**Provided records:**

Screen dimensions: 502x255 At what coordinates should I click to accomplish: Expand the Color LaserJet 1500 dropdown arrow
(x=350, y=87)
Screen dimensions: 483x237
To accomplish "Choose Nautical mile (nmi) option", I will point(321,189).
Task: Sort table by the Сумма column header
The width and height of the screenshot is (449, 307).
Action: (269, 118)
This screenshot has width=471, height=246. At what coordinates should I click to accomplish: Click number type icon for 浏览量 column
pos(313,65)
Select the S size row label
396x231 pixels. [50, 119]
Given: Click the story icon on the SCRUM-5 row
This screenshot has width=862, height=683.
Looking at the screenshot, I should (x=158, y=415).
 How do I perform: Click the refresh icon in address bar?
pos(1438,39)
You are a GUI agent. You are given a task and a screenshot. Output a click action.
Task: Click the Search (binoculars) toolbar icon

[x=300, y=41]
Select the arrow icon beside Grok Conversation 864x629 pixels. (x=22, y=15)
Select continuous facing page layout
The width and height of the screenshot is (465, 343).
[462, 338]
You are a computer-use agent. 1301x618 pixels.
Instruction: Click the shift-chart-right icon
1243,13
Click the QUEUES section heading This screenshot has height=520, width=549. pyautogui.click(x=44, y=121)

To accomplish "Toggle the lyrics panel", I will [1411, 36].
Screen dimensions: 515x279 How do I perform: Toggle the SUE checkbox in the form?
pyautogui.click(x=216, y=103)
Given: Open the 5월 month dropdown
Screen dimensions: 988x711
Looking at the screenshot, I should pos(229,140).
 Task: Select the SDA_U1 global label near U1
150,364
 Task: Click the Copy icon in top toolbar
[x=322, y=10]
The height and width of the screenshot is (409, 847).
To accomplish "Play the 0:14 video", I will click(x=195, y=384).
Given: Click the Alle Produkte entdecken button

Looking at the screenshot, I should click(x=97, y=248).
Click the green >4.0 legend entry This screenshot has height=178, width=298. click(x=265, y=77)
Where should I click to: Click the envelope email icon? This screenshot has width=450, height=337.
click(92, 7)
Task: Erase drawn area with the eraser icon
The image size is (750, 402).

**Task to complete:**
Copy out the stretch of the listing from the line containing "Click the green" through its end, word for word.

**Solution to this task:**
Click the green >4.0 legend entry This screenshot has height=178, width=298. click(x=265, y=77)
Where should I click to: Click the envelope email icon? This screenshot has width=450, height=337.
click(92, 7)
Task: Erase drawn area with the eraser icon
The image size is (750, 402).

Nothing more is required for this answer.